### [Work instruction]
According to the passage on the Vignoles grape, in what year did the Finger Lakes Wine Growers Association give the grape the name "Vignoles"?

Vignoles is a complex hybrid wine grape variety presumed to have been developed by French grape breeder J.F. Ravat. It was originally named Ravat 51. According to Ravat, "Ravat 51" was the result of a cross made in 1930 using the complex hybrid wine grape Seibel 6905 (also known as Le Subereux) and a clone of Pinot Noir known as Pinot de corton. Despite its French-sounding name, the Vignoles grape is mostly grown in North America. Originally named "Vignoles" by the Finger Lakes Wine Growers Association in 1970, genetic testing has recently proved that Vignoles does not share any major genetic markers in common with Seibel 6905 or Pinot Noir. Thus, Vignoles is unrelated to the "Ravat 51" grapevine that was imported into the US in 1949 and the parentage of Vignoles is currently unknown.

Viticulturally, Vignoles is described as moderately vigorous with moderate yields, late season bud break, an upright and open growth habit, small very compact bunches that are highly susceptible to Botrytis bunch rot, an average of 105 days from bloom to harvest, high sugar with high acid at maturity, average overall disease resistance, and moderate winter hardiness (-10 to -15 °F).

Enologically, Vignoles is often prized for its ability to produce balanced and fruity late-harvest style sweet white wines, including ice wine, although Vignoles is also used to produce fruity dry and off-dry white wines as well.

In the United States, Vignoles is most commonly grown in New York state's Finger Lakes region, and in the Midwest including Missouri, Indiana, Ohio, Illinois, Iowa and Kentucky.

### [Input data]
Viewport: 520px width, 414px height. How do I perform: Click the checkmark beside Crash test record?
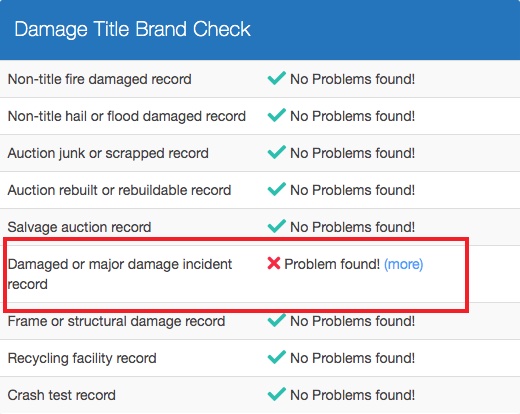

### [Output for this exercise]
1970